このうち軽量盛土工は、道路を拡幅して道路幅員(計画幅員4m)を確保するために、道路の谷側に盛土材として、軽量盛土用大型発泡スチロールブロック(天端位置における設置幅2.7m~3.5m、延長24.9m。以下「EPSブロック」という。)229.3m3を設置等するものである。
同市は、本件工事の設計に当たり、落石対策工として、重力式擁壁と金網等とを組み合わせた落石防護柵(延長30m)を道路の山側に設置するとともに、道路の幅員を確保するために必要となる谷側の盛土幅(以下「必要盛土幅」という。)に基づくなどしてEPSブロックの設置幅を算定していた。その後、同市は、落石対策工を落石防護柵からポケット式落石防護網(249m2)に変更するとともに、道路及び車両用防護柵の位置を山側に0.6mから1.1m移動するなどの変更を行い、これにより施工していた(参考図参照)。
しかし、上記の変更により必要盛土幅は狭くなることから、変更後の必要盛土幅に基づくなどして改めてEPSブロックの設置幅を算定すべきであったのに、同市は、この算定を行っていなかった。
そこで、変更後の必要盛土幅に基づくなどして、改めてEPSブロックの設置幅を算定すると、EPSブロックの天端位置における設置幅は設計より0.06mから0.77m狭くなること(参考図参照)から、EPSブロックの設置量は174.8m3となり、前記の設置量229.3m3はこれに比べて54.5m3過大となっていた。

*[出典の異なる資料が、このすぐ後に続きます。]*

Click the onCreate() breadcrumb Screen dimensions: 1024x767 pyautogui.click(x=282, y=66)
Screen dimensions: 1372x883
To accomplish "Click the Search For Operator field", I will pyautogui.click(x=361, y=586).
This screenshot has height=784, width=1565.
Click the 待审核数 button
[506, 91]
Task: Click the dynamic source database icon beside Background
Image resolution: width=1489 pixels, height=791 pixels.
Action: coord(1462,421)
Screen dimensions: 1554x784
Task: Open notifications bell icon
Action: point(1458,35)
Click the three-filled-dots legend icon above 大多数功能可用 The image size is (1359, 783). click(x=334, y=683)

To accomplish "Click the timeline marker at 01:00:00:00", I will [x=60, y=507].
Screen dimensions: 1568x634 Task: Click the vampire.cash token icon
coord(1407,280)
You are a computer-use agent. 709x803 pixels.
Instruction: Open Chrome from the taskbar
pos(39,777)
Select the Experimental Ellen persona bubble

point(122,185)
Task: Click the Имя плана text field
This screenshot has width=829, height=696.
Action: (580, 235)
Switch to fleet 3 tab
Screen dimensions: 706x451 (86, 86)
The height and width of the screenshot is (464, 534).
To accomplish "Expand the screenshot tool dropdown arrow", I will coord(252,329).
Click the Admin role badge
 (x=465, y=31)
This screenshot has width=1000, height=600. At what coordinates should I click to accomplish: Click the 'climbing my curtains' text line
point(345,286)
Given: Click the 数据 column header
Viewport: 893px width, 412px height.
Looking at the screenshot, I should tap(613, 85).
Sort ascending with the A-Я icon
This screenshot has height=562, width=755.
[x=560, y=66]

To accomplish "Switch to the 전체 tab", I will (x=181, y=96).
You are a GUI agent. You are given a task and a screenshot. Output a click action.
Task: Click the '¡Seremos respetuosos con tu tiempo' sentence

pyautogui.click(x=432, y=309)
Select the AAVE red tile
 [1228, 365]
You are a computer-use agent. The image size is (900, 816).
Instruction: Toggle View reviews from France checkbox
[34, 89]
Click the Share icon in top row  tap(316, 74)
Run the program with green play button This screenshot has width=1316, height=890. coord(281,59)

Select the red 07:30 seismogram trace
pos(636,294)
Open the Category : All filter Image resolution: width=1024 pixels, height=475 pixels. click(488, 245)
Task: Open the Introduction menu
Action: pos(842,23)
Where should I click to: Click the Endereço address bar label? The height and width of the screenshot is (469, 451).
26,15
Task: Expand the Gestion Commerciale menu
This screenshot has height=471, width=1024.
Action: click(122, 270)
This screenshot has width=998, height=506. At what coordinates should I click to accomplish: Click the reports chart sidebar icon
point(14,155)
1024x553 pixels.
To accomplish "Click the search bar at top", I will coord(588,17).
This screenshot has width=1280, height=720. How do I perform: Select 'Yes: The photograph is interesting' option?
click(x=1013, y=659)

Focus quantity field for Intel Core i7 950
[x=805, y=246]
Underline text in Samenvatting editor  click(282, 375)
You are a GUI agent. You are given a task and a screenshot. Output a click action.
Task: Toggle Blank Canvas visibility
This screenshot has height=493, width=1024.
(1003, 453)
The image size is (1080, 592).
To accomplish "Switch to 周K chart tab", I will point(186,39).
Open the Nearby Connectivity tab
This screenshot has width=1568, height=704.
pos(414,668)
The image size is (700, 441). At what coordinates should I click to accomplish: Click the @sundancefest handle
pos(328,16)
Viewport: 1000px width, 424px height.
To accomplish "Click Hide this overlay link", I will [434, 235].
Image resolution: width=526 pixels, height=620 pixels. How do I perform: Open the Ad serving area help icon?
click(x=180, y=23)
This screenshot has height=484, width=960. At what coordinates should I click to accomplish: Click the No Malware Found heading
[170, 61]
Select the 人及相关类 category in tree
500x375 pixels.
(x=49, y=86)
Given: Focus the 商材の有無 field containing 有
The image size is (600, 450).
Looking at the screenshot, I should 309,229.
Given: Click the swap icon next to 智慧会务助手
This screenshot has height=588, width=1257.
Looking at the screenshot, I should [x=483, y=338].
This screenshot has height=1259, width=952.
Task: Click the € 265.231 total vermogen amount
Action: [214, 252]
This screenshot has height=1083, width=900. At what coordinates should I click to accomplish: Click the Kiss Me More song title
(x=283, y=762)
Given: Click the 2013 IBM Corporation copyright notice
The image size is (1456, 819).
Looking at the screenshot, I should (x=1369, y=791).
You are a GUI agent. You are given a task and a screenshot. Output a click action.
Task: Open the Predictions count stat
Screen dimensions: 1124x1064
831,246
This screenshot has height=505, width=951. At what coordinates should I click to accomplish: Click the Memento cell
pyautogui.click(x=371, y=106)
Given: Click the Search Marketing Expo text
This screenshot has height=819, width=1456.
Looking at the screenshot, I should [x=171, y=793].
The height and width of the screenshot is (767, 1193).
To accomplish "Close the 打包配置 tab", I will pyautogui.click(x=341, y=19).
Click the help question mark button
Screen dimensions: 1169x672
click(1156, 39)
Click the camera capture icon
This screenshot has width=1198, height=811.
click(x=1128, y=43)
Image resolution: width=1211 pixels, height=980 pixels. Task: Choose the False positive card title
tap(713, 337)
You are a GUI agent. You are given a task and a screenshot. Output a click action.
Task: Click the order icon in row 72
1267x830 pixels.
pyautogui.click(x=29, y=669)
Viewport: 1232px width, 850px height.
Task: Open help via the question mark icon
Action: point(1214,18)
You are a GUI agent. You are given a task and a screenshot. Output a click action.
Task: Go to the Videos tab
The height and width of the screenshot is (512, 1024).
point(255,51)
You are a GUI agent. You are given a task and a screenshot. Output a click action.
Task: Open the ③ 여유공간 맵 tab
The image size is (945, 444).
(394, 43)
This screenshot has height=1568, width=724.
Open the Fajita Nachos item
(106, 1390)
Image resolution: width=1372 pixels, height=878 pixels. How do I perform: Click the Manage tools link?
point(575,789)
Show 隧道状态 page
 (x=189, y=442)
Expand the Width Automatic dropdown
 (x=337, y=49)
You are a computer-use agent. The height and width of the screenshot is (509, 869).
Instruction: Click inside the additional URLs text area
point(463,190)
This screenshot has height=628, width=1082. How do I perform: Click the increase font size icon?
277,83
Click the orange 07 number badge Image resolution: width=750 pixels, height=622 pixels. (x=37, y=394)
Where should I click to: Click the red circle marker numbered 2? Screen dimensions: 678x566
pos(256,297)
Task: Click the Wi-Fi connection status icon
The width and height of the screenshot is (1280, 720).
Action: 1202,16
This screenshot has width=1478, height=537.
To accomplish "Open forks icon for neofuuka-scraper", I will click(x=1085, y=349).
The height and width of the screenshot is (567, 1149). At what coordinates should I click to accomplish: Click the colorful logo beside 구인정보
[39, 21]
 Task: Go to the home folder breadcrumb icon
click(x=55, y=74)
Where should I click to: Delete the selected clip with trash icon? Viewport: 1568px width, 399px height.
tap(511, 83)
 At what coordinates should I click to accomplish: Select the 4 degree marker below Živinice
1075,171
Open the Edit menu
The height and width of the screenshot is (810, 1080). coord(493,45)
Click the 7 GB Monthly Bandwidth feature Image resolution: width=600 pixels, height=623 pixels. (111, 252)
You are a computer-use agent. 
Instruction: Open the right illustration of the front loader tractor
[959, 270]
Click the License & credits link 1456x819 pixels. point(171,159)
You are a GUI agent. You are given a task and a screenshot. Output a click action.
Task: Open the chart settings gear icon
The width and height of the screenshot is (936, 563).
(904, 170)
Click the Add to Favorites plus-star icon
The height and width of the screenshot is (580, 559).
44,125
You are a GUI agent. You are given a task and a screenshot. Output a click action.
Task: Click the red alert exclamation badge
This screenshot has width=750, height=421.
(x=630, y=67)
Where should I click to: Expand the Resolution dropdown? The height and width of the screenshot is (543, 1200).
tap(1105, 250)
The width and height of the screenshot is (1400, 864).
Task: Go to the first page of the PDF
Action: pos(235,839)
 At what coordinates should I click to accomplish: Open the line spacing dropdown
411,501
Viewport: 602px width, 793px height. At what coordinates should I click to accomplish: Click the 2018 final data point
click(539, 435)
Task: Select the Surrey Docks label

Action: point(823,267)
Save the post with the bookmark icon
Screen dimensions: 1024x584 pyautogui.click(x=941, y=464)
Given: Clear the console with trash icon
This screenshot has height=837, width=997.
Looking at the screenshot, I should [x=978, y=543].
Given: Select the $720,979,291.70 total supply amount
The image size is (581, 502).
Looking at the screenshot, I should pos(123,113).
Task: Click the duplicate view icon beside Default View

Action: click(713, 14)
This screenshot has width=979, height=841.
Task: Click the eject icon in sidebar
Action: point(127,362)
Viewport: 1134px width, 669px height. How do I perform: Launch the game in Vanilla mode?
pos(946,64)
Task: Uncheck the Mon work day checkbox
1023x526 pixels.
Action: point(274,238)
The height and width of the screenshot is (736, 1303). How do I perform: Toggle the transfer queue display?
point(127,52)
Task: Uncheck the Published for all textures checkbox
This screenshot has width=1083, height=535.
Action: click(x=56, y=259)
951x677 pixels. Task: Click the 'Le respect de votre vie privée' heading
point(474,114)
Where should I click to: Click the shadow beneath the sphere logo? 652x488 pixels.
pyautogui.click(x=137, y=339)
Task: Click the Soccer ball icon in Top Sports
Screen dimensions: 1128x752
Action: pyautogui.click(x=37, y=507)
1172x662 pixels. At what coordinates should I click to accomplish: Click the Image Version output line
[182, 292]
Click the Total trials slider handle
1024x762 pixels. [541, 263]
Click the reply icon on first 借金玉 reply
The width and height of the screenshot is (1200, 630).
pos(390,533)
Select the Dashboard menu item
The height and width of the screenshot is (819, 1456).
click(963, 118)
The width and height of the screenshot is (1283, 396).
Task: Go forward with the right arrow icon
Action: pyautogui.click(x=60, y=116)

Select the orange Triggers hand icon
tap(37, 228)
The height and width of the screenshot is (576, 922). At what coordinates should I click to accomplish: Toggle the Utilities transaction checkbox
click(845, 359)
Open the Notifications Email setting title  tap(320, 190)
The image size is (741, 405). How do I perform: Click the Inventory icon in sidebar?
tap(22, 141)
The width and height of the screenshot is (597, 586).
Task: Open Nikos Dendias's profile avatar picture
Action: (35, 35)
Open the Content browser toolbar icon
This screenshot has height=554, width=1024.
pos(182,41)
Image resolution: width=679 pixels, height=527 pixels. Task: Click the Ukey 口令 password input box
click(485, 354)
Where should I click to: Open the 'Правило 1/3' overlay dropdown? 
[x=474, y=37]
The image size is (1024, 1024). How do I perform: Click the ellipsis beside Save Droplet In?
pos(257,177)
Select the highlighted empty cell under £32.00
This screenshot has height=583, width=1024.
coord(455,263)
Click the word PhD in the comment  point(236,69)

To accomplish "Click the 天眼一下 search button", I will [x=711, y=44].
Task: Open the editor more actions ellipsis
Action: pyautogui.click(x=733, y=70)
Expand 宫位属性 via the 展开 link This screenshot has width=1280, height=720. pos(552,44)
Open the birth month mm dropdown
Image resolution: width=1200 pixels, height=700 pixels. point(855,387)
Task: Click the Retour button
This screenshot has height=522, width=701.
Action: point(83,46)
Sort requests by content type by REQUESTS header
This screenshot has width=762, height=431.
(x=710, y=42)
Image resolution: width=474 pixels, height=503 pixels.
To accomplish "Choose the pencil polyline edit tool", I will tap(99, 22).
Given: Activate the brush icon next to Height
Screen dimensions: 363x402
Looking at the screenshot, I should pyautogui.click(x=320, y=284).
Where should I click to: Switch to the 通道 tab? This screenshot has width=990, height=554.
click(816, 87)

したがって、上記により本件工事費を修正計算すると57,066,450円となり、本件工事費59,000,829円はこれに比べて1,934,000円過大となっていて、これに係る交付金相当額1,158,750円が不当と認められる。
このような事態が生じていたのは、同市において、軽量盛土工について経済的な設計を行うことの検討が十分でなかったことなどによると認められる。